The ban's proponents, ProtectMarriage.com, carried the appeal of Walker's ruling forward after Brown, then attorney general, and then-Gov. Arnold Schwarzenegger declined to defend the gay-marriage ban in court. The California Supreme Court ruled in November that proponents of ballot initiatives could defend the measures themselves in such cases, a position with which the appeals court agreed.

But on the central issue of the case, the court only disappointed Proposition 8 supporters.

"The People may not employ the initiative power to single out a disfavored group for unequal treatment and strip them, without a legitimate justification, of a right as important as the right to marry," Reinhardt wrote.

He said "laws may be repealed and new rights taken away if they have had unintended consequences or if there is some conceivable affirmative good that revocation would produce." But in the case of same-sex marriage, Reinhardt wrote, there was none.

"A preference for the way things were before same-sex couples were allowed to marry, without any identifiable good that a return to the past would produce," he wrote, "amounts to an impermissible preference against same-sex couples themselves, as well as their families."

The appeals court panel also rejected a bid by Proposition 8 supporters to dismiss Walker's ruling because the judge, who has since retired, did not disclose that he is gay and was in a long-term same-sex relationship.

Brian Raum, a lawyer for the Arizona-based Alliance Defense Fund, a supporter of Proposition 8, said in a prepared statement, "We are not surprised that this Hollywood-orchestrated attack on marriage - tried in San Francisco - turned out this way. But we are confident that the expressed will of the American people in favor of marriage will be upheld at the Supreme Court."

In the Sacramento area, Dave Leatherby, who donated about $20,000 to support Proposition 8, said, "I'm a compassionate person but anything that stifles creation cannot be of God."

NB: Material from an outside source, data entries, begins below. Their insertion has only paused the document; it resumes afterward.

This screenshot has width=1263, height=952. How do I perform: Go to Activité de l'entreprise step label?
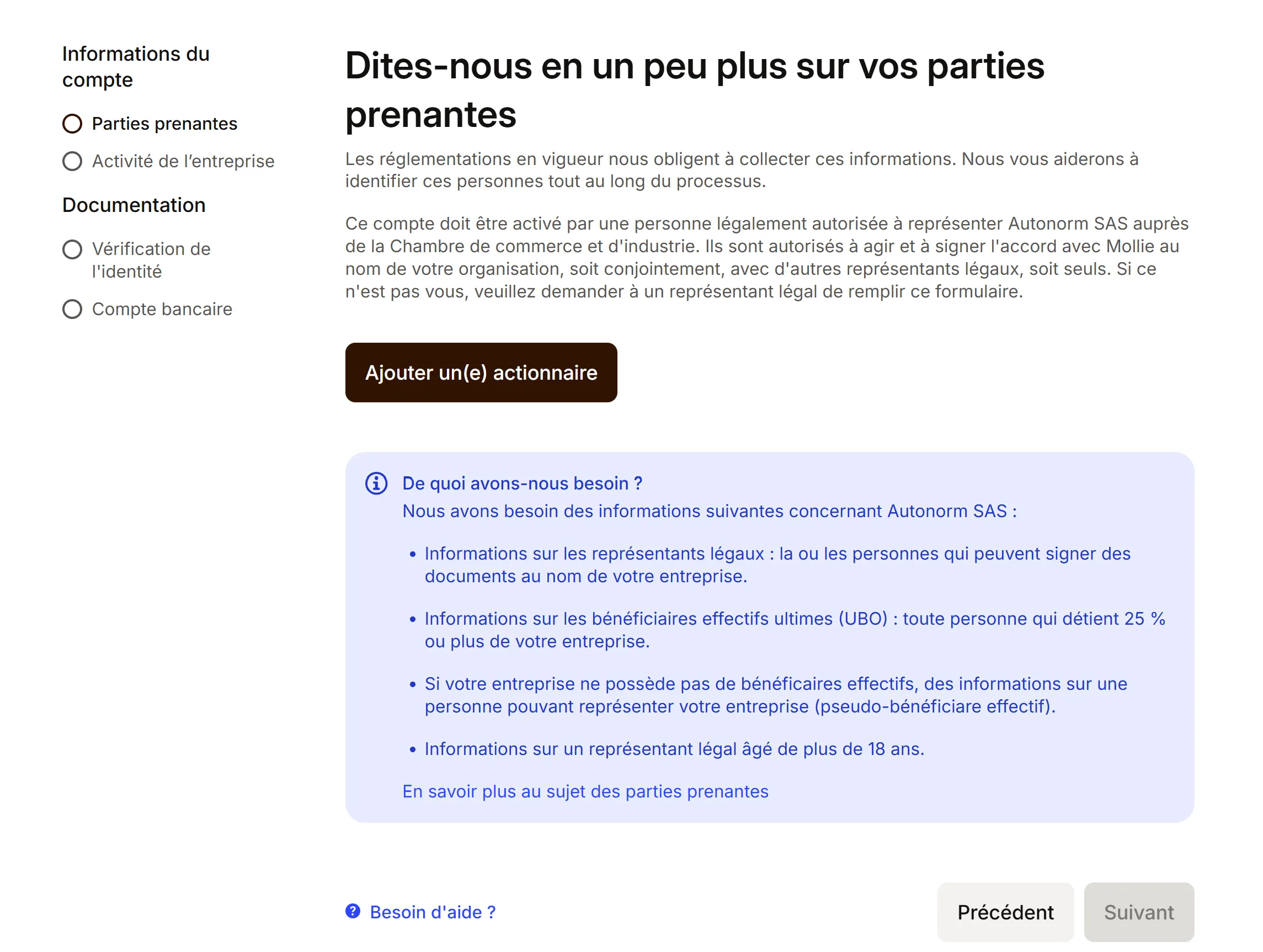click(x=183, y=161)
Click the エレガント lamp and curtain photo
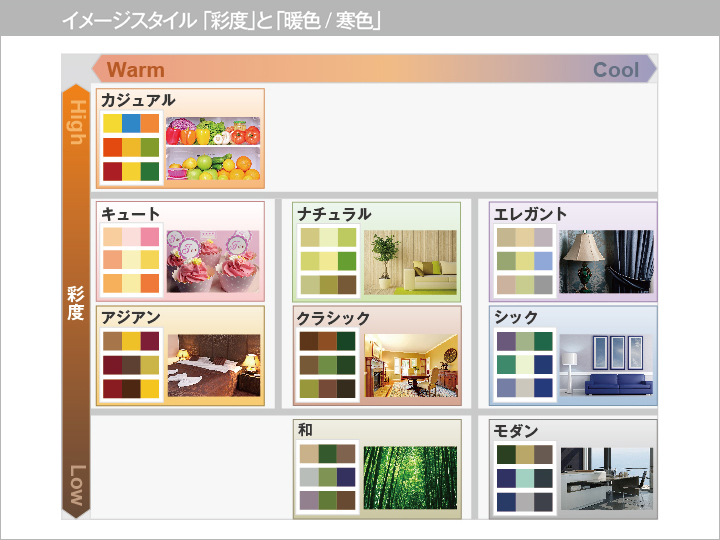 [x=606, y=261]
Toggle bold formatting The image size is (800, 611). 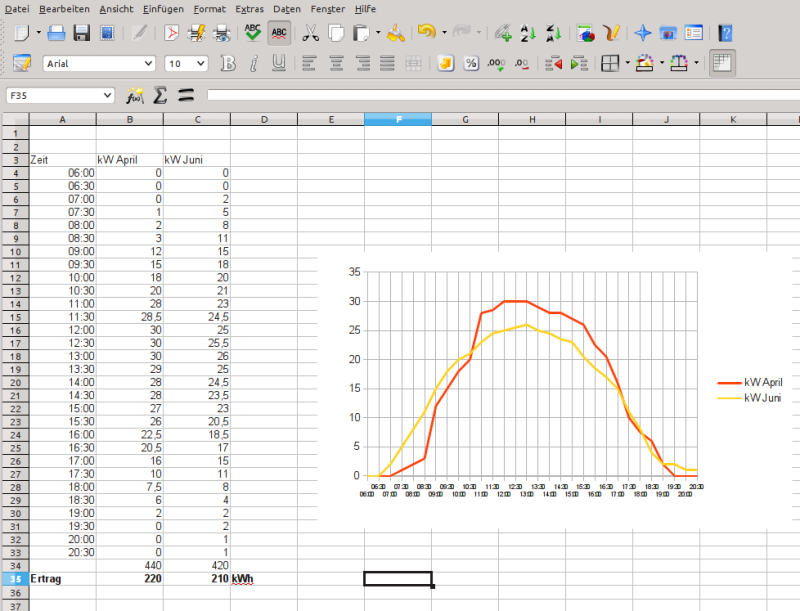pos(228,64)
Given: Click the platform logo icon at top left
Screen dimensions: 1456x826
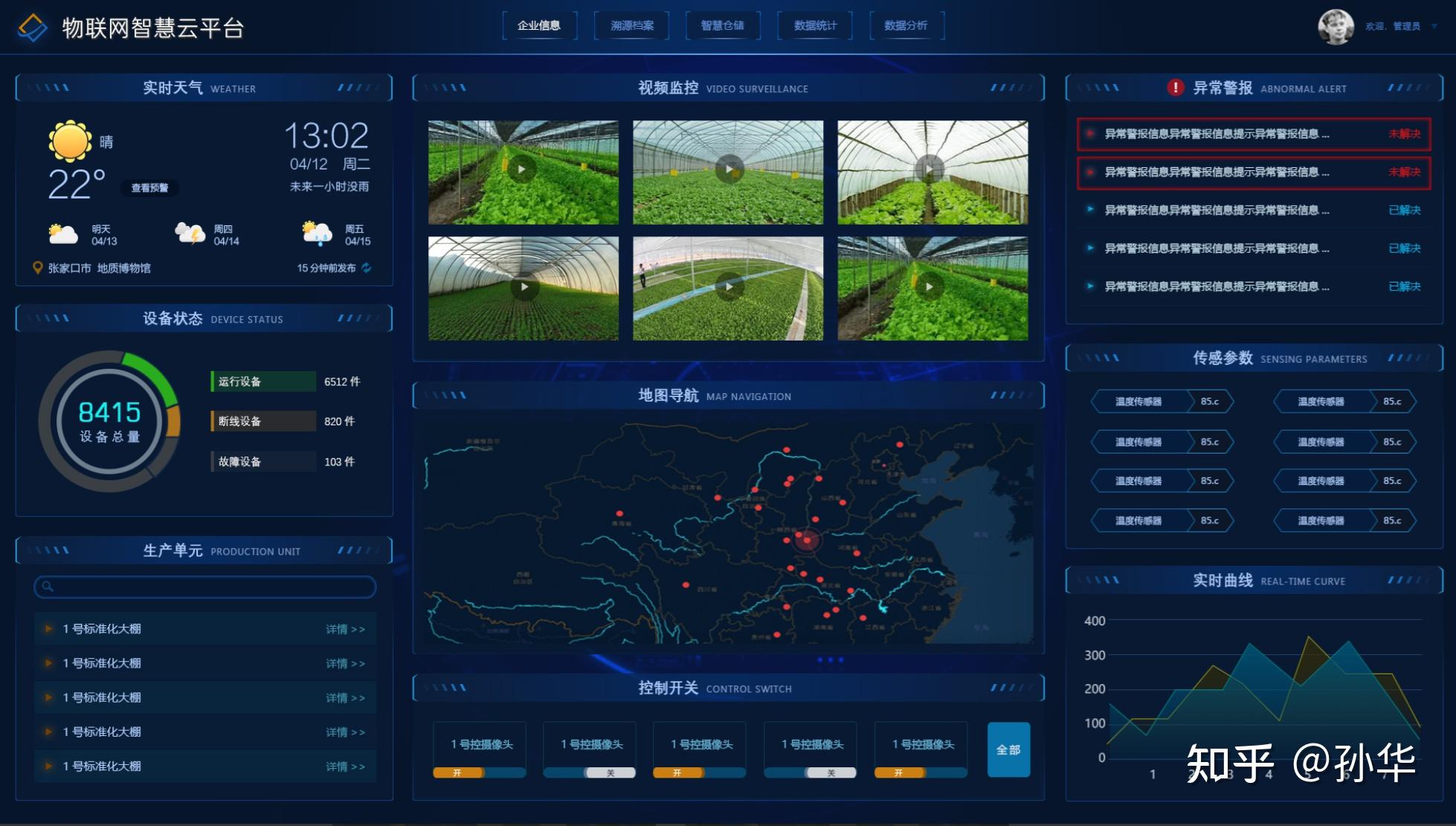Looking at the screenshot, I should (32, 28).
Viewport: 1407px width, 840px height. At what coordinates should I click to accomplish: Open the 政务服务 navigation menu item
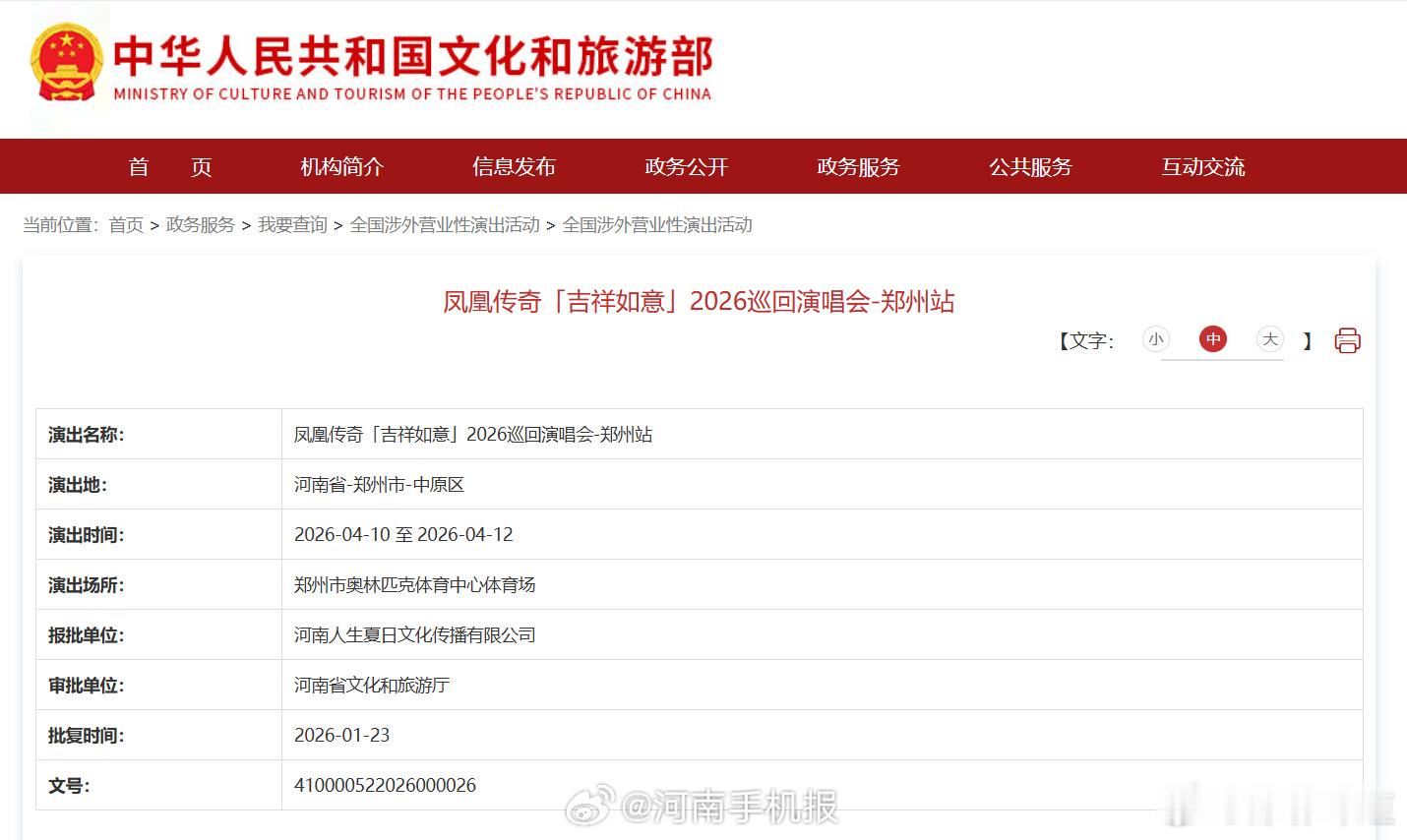coord(857,166)
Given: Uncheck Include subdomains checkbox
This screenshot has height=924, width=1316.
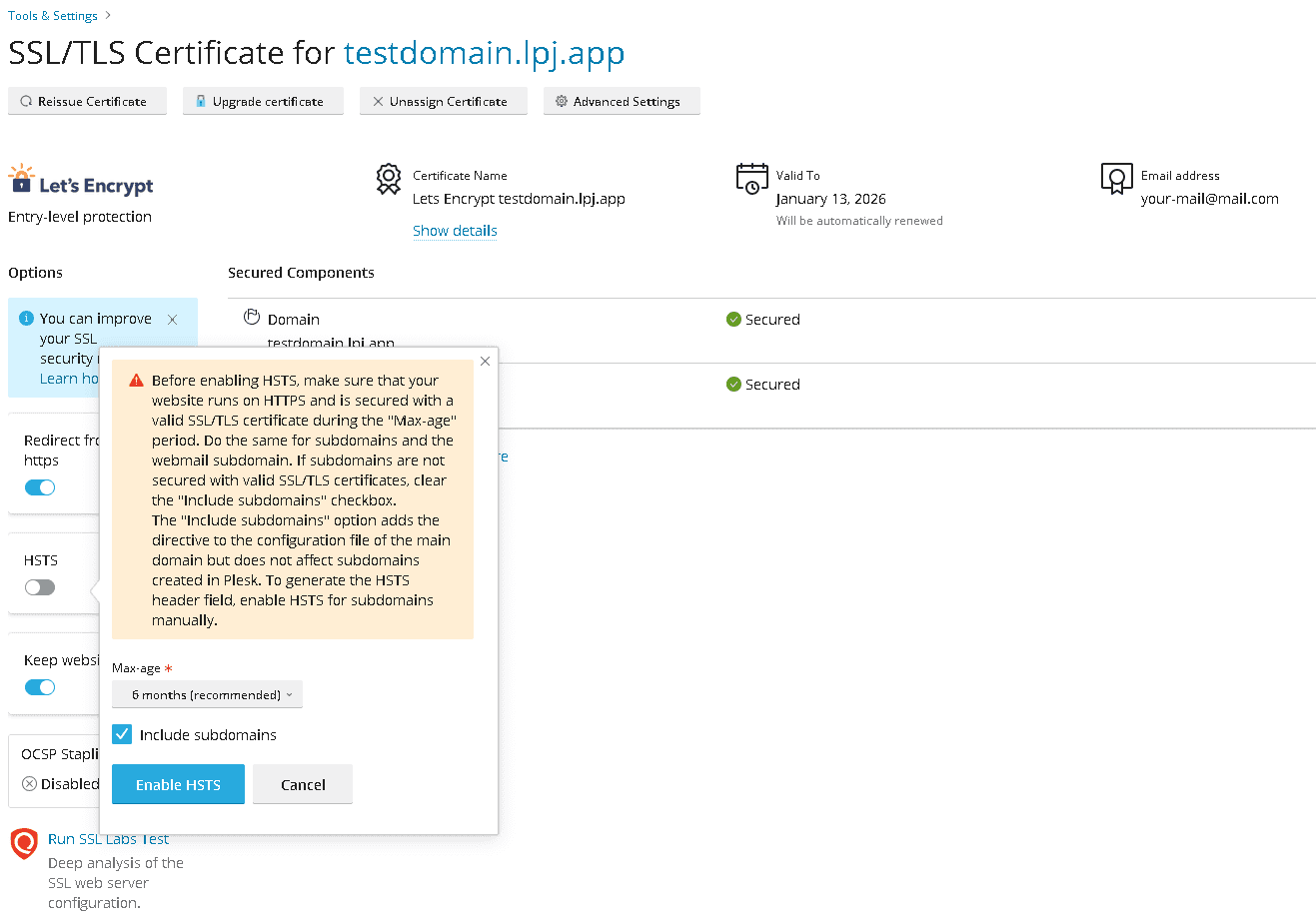Looking at the screenshot, I should coord(122,734).
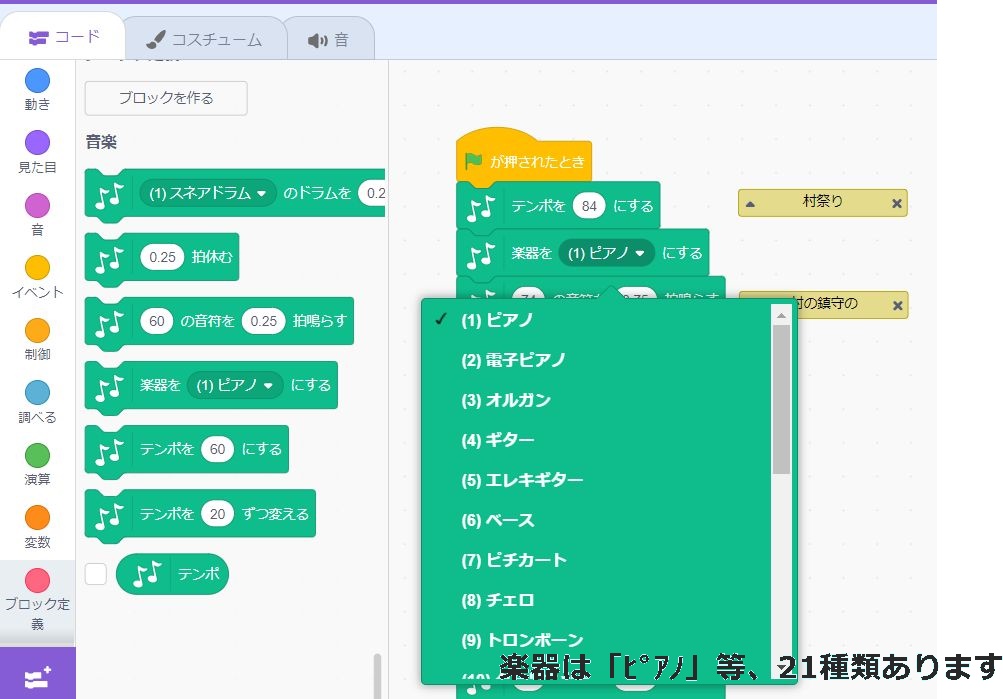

Gay rights activists and Proposition 8 opponents said the decision is a historic one. Shelly Bailes and Ellen Pontact are married and live in Davis. But the two women wanted to be with friends when the decision was announced and gathered at the Sacramento Gay & Lesbian Center in midtown.

The women each wore pins that read "overturned."

"This means the fight is coming to an end," said Pontact, 70.

She said when she and Bailes met 38 years ago, they had to hide their relationship. They married June 16, 2008.

Bailes, 70, said she was overwhelmed when she heard the court's decision.

"Look how far we've come," she said. "We're not done yet, but now we can see the finish line."

Shara Murphy, executive director of the Sacramento Gay & Lesbian Center, said same sex marriage is a civil rights issues and supporters ought to keep fighting.

Murphy held up her wedding photo during a news conference. She is black, her husband is white. Murphy said there was a time when their marriage would have been illegal.

"I'm so very proud to be a part of what is going on today," she said. "This is the civil rights issue of our generation."